Source records:
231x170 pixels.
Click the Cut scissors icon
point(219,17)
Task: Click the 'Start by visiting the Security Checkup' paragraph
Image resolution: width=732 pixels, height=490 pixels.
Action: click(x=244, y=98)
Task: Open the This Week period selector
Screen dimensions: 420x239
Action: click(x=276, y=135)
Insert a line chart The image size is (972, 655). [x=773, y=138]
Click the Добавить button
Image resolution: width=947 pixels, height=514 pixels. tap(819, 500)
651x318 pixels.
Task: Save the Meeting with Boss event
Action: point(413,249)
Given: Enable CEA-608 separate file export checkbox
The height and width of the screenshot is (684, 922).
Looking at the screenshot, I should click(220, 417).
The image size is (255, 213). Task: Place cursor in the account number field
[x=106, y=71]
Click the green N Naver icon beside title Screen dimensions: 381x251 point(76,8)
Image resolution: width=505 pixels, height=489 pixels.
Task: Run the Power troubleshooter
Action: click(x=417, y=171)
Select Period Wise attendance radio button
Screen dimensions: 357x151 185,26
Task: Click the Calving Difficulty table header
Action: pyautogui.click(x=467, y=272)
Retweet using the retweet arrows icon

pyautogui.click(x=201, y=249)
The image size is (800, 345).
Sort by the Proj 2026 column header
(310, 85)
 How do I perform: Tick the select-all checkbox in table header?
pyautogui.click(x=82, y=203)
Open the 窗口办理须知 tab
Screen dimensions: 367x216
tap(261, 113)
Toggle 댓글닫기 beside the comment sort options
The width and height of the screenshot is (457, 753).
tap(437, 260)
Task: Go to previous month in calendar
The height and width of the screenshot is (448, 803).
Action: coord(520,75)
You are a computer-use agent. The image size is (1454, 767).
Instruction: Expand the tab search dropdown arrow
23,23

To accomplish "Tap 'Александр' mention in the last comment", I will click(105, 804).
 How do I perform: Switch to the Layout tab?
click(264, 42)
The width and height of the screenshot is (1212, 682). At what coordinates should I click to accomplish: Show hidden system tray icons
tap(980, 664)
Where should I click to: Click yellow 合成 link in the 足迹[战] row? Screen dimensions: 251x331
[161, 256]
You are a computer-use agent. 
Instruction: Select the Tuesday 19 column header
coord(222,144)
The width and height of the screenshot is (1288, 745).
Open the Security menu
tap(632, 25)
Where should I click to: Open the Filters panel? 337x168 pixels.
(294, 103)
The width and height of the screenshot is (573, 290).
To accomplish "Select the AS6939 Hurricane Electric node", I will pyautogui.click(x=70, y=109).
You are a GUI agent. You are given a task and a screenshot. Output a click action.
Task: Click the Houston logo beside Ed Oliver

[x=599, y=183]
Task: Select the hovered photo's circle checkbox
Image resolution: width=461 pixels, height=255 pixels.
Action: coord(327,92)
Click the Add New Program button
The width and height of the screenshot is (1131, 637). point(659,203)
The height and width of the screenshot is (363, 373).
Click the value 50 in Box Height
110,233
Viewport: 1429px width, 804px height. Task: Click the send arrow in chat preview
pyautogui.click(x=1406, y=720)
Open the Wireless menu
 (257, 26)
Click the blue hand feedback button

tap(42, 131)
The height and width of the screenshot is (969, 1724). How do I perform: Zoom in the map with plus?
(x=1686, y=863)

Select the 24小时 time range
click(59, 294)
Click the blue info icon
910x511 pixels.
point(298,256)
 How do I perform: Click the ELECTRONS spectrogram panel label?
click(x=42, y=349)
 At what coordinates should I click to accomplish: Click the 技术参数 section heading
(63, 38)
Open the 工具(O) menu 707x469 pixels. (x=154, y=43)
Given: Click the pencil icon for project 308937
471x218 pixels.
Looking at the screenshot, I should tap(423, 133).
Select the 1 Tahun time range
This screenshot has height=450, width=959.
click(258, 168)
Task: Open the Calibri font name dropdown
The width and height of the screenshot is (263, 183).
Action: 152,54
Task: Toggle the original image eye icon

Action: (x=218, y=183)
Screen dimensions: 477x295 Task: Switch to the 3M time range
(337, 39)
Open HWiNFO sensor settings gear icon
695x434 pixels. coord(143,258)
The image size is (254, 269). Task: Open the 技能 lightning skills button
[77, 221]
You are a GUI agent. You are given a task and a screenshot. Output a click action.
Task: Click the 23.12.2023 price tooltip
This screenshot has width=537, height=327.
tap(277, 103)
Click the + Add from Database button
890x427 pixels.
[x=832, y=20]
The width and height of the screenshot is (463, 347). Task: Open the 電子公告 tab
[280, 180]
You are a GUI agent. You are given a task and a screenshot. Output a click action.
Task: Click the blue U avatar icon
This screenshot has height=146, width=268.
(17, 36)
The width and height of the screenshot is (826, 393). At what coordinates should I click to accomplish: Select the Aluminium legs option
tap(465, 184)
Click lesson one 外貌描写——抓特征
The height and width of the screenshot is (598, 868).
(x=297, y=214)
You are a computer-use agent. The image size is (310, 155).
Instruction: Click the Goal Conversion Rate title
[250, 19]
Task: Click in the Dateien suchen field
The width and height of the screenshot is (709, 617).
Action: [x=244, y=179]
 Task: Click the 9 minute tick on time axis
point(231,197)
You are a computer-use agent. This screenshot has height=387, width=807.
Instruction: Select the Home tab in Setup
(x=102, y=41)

Work required:
Output only the lines from the line that contains "This screenshot has height=450, width=959." through the end of the entries, both included, exactly as they appear.

Finished exercise:
This screenshot has height=450, width=959.
click(258, 168)
Task: Open the Calibri font name dropdown
The width and height of the screenshot is (263, 183).
Action: 152,54
Task: Toggle the original image eye icon

Action: (x=218, y=183)
Screen dimensions: 477x295 Task: Switch to the 3M time range
(337, 39)
Open HWiNFO sensor settings gear icon
695x434 pixels. coord(143,258)
The image size is (254, 269). Task: Open the 技能 lightning skills button
[77, 221]
You are a GUI agent. You are given a task and a screenshot. Output a click action.
Task: Click the 23.12.2023 price tooltip
This screenshot has width=537, height=327.
tap(277, 103)
Click the + Add from Database button
890x427 pixels.
[x=832, y=20]
The width and height of the screenshot is (463, 347). Task: Open the 電子公告 tab
[280, 180]
You are a GUI agent. You are given a task and a screenshot. Output a click action.
Task: Click the blue U avatar icon
This screenshot has height=146, width=268.
(17, 36)
The width and height of the screenshot is (826, 393). At what coordinates should I click to accomplish: Select the Aluminium legs option
tap(465, 184)
Click lesson one 外貌描写——抓特征
The height and width of the screenshot is (598, 868).
(x=297, y=214)
You are a computer-use agent. The image size is (310, 155).
Instruction: Click the Goal Conversion Rate title
[250, 19]
Task: Click in the Dateien suchen field
The width and height of the screenshot is (709, 617).
Action: [x=244, y=179]
 Task: Click the 9 minute tick on time axis
point(231,197)
You are a computer-use agent. This screenshot has height=387, width=807.
Instruction: Select the Home tab in Setup
(x=102, y=41)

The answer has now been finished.